- Date: 30 August – 5 September
- Edition: 15th
- Surface: Clay
- Location: Como, Italy

Champions

Singles
- Juan Manuel Cerúndolo

Doubles
- Rafael Matos / Felipe Meligeni Alves
| Città di Como Challenger |

= 2021 Città di Como Challenger =

The 2021 Città di Como Challenger was a professional tennis tournament played on clay courts. It was the fifteenth edition of the tournament which was part of the 2021 ATP Challenger Tour. It took place in Como, Italy between 30 August and 5 September 2021.

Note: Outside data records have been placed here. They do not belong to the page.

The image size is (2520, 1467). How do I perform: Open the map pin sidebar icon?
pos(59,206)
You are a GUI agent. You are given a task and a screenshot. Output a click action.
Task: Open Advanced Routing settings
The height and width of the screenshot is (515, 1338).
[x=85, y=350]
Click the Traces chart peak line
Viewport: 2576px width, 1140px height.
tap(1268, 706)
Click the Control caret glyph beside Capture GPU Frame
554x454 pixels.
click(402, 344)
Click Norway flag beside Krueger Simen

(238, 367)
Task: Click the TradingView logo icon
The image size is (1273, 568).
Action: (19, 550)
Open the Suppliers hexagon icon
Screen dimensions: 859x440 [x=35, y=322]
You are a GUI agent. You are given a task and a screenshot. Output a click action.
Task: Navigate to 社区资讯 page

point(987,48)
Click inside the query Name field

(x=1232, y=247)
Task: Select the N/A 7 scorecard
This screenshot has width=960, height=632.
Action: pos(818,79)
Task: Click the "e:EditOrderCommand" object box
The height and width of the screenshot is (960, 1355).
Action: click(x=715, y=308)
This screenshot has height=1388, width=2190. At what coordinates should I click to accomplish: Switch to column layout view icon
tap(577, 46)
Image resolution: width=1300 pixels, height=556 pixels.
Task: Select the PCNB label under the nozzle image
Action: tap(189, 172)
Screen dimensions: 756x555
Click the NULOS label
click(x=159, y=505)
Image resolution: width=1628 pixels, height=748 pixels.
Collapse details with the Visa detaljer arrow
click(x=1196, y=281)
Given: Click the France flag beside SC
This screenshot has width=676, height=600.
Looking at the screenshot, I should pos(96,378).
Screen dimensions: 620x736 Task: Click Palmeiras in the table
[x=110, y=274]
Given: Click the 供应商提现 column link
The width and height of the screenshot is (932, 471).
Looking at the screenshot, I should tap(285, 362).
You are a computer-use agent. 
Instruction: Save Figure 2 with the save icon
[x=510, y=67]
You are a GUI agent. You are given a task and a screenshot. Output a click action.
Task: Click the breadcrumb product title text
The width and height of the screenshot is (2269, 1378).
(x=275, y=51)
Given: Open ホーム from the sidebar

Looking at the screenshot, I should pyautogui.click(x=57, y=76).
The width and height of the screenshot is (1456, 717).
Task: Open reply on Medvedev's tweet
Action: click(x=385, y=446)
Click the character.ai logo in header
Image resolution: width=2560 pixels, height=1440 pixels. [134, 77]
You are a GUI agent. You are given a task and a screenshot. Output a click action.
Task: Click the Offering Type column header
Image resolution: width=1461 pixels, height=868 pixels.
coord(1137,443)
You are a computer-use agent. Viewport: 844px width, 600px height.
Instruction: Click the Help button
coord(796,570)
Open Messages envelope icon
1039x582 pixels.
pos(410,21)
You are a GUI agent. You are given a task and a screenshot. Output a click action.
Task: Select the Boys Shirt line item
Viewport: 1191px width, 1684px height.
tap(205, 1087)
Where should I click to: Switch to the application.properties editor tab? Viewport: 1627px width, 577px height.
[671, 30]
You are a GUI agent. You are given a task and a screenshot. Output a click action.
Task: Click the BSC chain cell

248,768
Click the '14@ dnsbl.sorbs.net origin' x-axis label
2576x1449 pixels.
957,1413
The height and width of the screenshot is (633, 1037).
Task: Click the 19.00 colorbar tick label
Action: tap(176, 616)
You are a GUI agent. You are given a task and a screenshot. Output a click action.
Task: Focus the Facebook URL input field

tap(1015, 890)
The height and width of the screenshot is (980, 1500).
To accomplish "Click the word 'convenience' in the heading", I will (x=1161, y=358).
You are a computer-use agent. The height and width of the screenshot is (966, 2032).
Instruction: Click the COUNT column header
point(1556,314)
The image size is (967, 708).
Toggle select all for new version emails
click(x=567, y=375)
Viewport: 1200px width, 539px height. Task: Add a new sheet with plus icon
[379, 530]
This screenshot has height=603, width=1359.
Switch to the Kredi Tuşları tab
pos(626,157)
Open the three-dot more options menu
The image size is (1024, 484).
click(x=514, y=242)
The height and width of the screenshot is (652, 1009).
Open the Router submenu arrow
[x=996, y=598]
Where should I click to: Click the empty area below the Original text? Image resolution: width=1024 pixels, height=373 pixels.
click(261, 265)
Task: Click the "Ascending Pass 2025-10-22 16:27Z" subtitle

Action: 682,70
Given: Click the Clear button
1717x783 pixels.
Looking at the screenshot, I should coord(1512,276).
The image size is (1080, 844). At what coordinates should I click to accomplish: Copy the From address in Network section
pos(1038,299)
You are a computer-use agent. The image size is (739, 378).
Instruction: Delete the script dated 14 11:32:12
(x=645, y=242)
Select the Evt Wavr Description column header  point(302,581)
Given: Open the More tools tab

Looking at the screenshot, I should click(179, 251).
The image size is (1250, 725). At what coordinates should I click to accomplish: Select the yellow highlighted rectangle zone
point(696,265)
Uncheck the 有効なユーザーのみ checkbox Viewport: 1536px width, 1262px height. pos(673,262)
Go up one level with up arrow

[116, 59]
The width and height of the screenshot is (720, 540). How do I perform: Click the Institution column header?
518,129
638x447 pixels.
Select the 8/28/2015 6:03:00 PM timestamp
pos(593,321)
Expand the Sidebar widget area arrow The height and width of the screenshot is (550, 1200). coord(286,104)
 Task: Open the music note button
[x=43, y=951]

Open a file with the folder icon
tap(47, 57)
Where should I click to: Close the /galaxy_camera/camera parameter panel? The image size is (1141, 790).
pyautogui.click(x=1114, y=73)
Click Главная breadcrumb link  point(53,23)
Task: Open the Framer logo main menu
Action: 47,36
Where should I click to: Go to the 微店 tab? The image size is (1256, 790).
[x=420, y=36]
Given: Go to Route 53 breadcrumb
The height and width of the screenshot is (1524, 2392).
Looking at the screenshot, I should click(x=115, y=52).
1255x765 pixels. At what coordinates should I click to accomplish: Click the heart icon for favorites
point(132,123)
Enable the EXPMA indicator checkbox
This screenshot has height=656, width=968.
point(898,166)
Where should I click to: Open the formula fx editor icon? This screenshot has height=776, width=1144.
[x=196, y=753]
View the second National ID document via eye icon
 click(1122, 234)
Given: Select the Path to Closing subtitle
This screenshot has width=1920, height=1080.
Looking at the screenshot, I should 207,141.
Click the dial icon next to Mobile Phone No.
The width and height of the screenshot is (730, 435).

==Singles main-draw entrants==
===Seeds===

| Country | Player | Rank^{1} | Seed |
|---|---|---|---|
| GER | Daniel Altmaier | 106 | 1 |
| SVK | Jozef Kovalík | 121 | 2 |
| SVK | Andrej Martin | 122 | 3 |
| ARG | Juan Manuel Cerúndolo | 135 | 4 |
| ITA | Federico Gaio | 159 | 5 |
| IND | Sumit Nagal | 165 | 6 |
| SUI | Marc-Andrea Hüsler | 170 | 7 |
| ITA | Alessandro Giannessi | 171 | 8 |

- ^{1} Rankings are as of 23 August 2021.

===Other entrants===
The following players received wildcards into the singles main draw:
- ITA Flavio Cobolli
- ITA Francesco Forti
- ITA Federico Iannaccone

The following players received entry into the singles main draw using protected rankings:
- ITA Andrea Arnaboldi
- BEL Julien Cagnina
- GER Julian Lenz

The following players received entry into the singles main draw as special exempts:
- CRO Nino Serdarušić
- ARG Camilo Ugo Carabelli

The following players received entry into the singles main draw as alternates:
- FRA Evan Furness
- ITA Giulio Zeppieri

The following players received entry from the qualifying draw:
- CYP Petros Chrysochos
- AUT Alexander Erler
- AUT Lucas Miedler
- ITA Andrea Vavassori

The following players received entry as lucky losers:
- ITA Franco Agamenone
- RUS Alexey Vatutin

==Champions==
===Singles===

- ARG Juan Manuel Cerúndolo def. ITA Gian Marco Moroni 7–5, 7–6^{(9–7)}.

===Doubles===

- BRA Rafael Matos / BRA Felipe Meligeni Alves def. VEN Luis David Martínez / ITA Andrea Vavassori 6–7^{(2–7)}, 6–4, [10–6].